Rocks and gardens serve as microcosms for larger natural forces and formations. In classical Chinese gardens, taihu rocks, individually situated or piled into rockeries, were designed to evoke mountains. An oft-quoted passage from 18th century writer Shen Fu states that “in piling up rocks into mountains…the aim is to see the small in the large, and the large in the small, to see the real in the illusory and to see the illusory in the real.” The famous rockery at the Lion Forest Garden in Suzhou seen here features caves and tunnels under tall standing stones, simulating the vast caverns and striking peaks in renowned mountains like the Five Sacred Peaks.

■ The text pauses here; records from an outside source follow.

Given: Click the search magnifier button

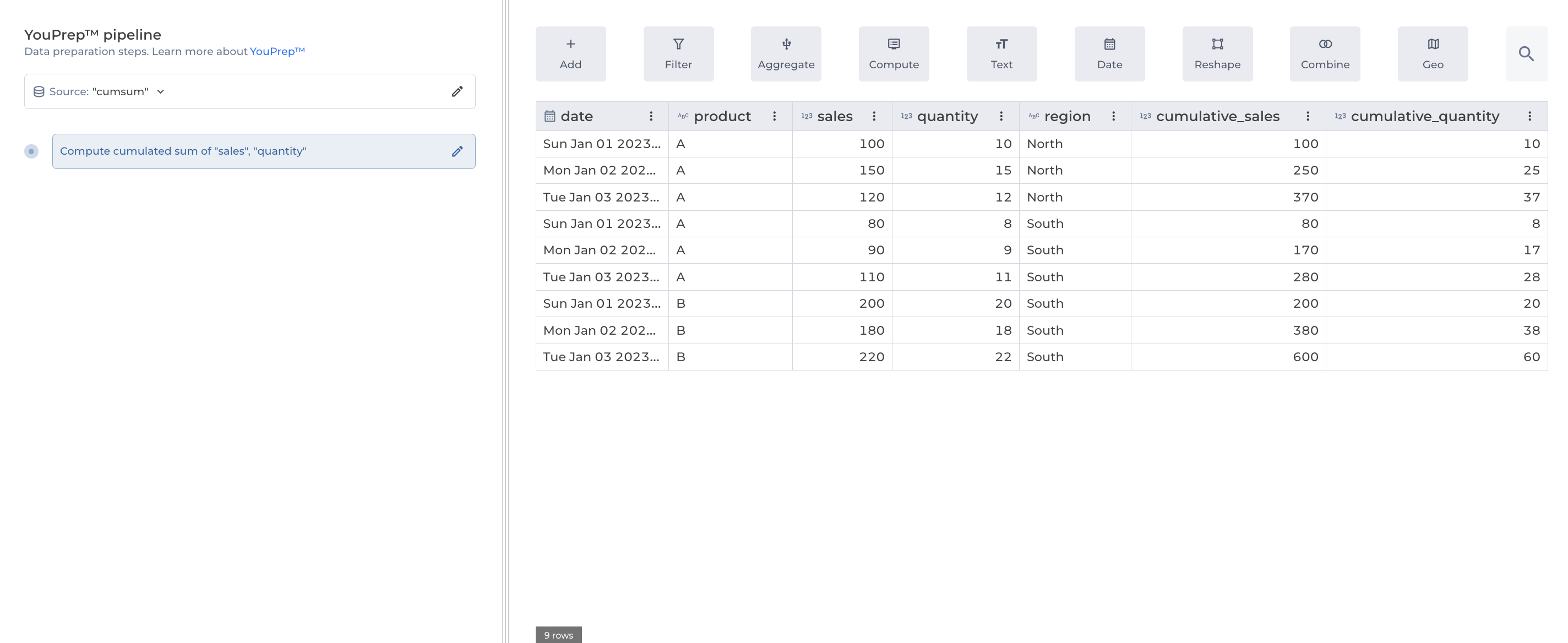Looking at the screenshot, I should pyautogui.click(x=1526, y=53).
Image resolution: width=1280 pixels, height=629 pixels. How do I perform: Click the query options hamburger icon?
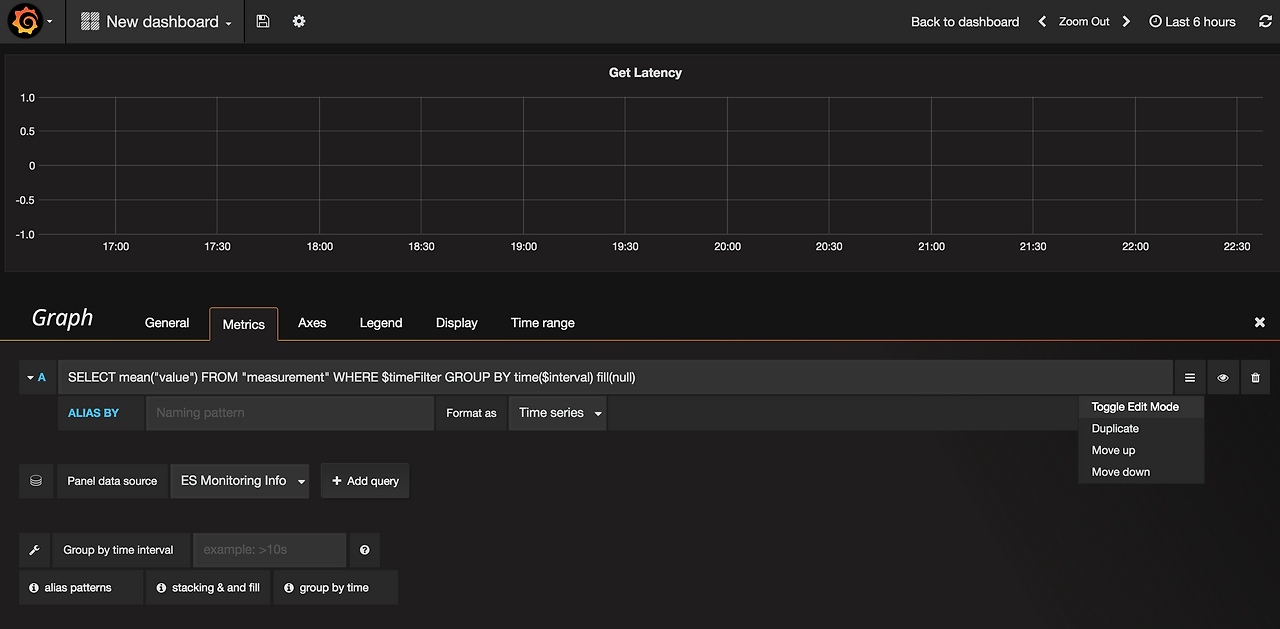(x=1190, y=378)
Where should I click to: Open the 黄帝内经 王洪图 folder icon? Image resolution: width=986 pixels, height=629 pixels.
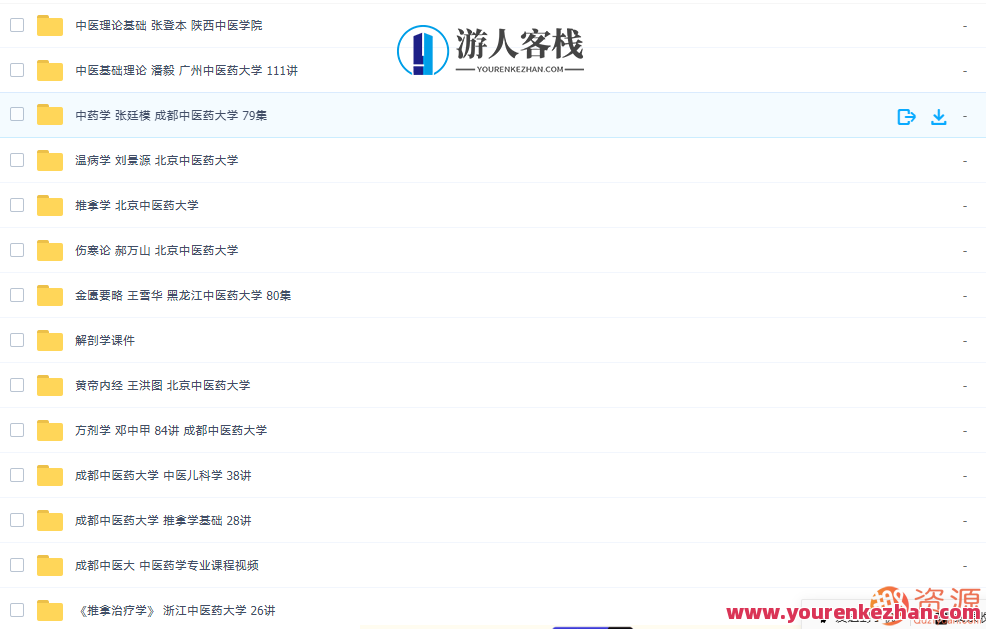pos(49,384)
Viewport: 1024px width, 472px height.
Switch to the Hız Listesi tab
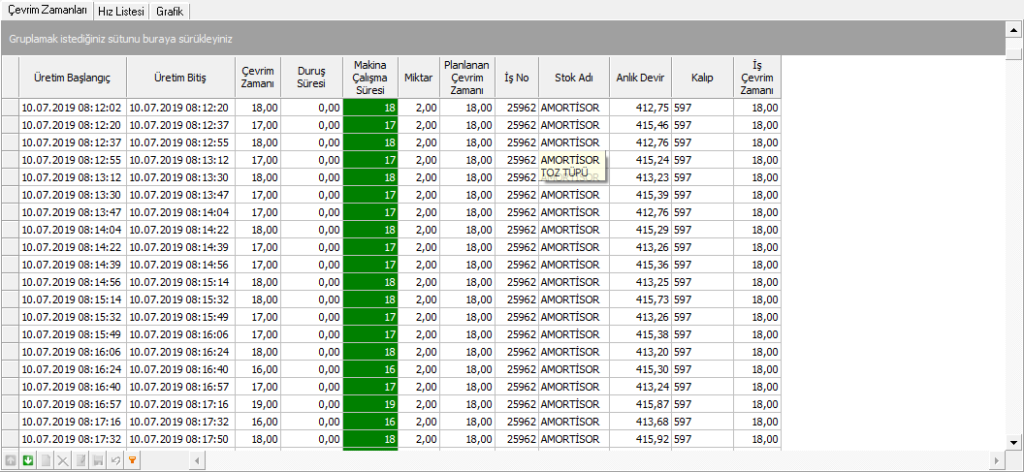point(120,11)
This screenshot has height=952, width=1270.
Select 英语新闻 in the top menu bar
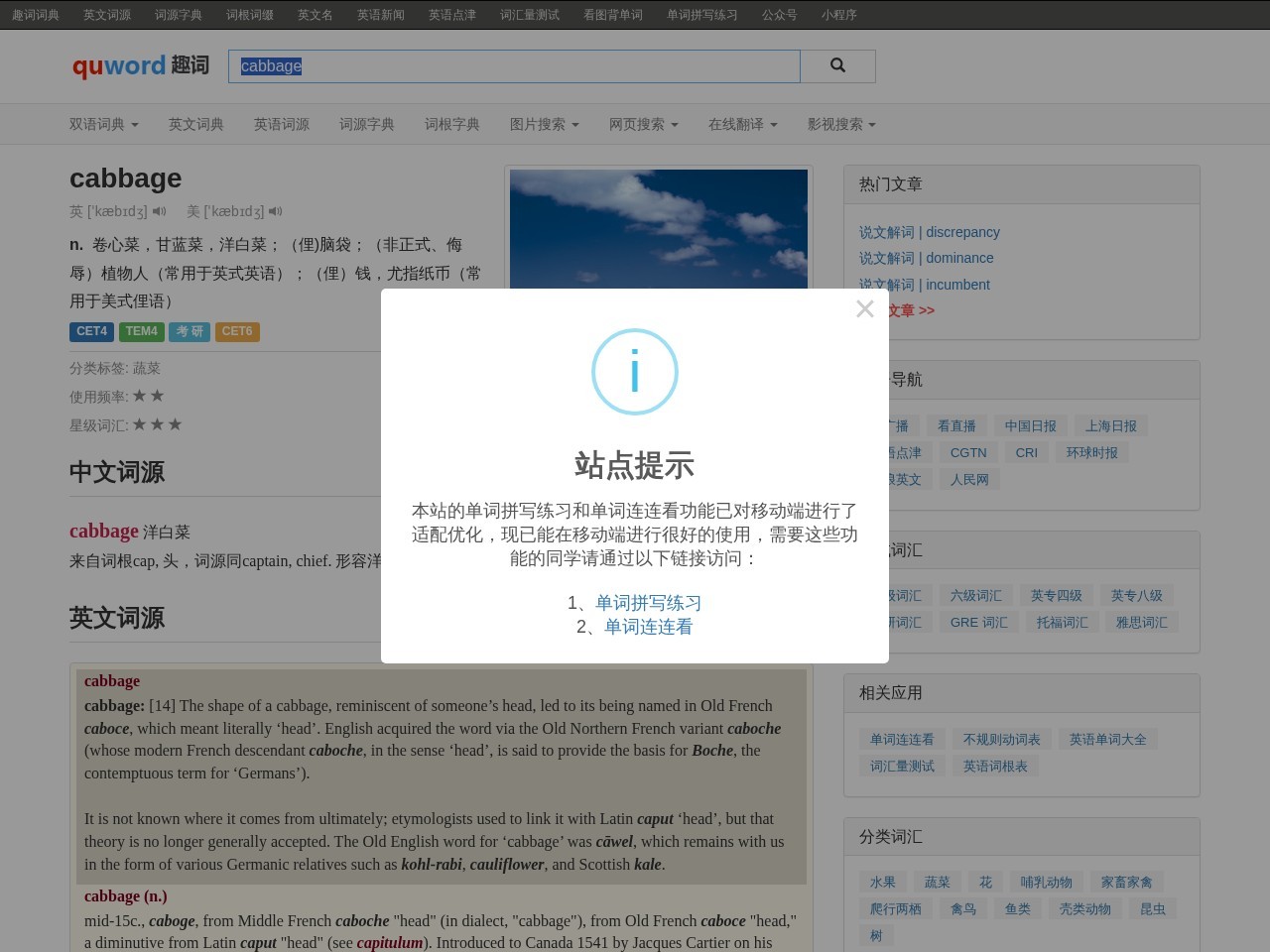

Pierre Jardin adopts a similar approach in working with stones and other materials, but adapts them to fit the geographical and geological context of his garden, coastal Southern California. Thus his latest installation uses porous shore stones to stage a tidal shelf dotted with beachcombed rocks, seaweed, and coral meant to resemble birds, eggs, and small treasures one might find in tidal pools. In two texts, Pierre Jardin invites viewers to look closely at the display and let their imaginations speculate freely. A poem on the shelf’s headstone casts the “Tidal Shelf” as a set of tales and histories: “Swash zone tomes of stone/ Porous petric palimpsest/Sedimental stories.” The current Slow Times newsletter compares tidal shelves to wonder cabinets, and invites passersby to undertake a treasure hunt for specific objects in the display. As a viewer narrow their focus, they make the world of the display become larger in scale.
Behind the Tidal Shelf installation, three large, upright-balanced rocks loom. Pierre Jardin named them “The Holey Trinity” and imagines them as a set of tall coastal formations like one sees along beaches all around the world, from the Twelve Apostles in Australia to the Stone Henge pillars of Montaña de Oro State Park near San Luis Obispo.